A stick hitting a cymbal is a sound that can be easily recognized as right or wrong, because it's a purely mechanical sound, I think, but the sound produced is actually so complex. And it must often be loud. Done just right your reaction is: OMG, that sounds real. Some speakers I've heard that can't get a cymbal just right:
Wilson Sasha & the Maxx2. Sound Labs. (This was the test that caused me not to buy a pair.) Thiel 3.7 Avantgarde whatevers. KEF 207/2 Legacys (including the latest Whispers.) Linkwitz Orion. (Though these are truly excellent in many other ways. Actually, cymbals are one of the few sounds that ruin the "live" illusion with these speakers.) I can't think of others off the top of my head.
I'm not saying cymbals are the ultimate speaker test, but they appear to be a test for accuracy that easily produces a "right" and "wrong", in a way other difficult to reproduce sounds don't seem to.
Mapman, I was always listening to high quality solid state electronics, and I'm not one to believe that there's a significant difference between electronics at that quality level. I know that might be heresy here, but I'm pretty sure the differences I was hearing were in the speakers. Also, I never heard cymbals sound real with my old Legacy Focus, but with the same electronics (and cables) otherwise I heard the shock and awe effect on the same recordings with the Revels.
Dracule1, I don't sit and constantly think about how recordings would sound live either. For me it is all about timbral accuracy. You will never know if your system is reproducing recorded music properly without comparing it to live acoustic music.

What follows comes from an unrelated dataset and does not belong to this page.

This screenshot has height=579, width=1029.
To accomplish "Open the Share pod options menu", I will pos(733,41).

Its great to have a piano in the house to give you an idea of how your system is performing.
Is this how you used to think before you gained more experience?

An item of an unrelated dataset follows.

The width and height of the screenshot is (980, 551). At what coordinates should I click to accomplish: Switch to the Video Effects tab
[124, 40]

I think there are times when we give our stereo system too much credit.
Rrog, I think you give live music too much credit. I heard live music screw up the sound of a great acoustic guitar because of bad acoustics of the hall. I play the classical guitar so I pretty much know the timbre of the instrument. The right recording is great better than live in many cases, but not better (timbre I mean, not my playing) when I'm actually plucking the strings. So ultimately, if the moon and sun align live music better, but getting them to align is bitch. We agree ultimatley, but practically live music does not sound as good as some of us have made it out to be.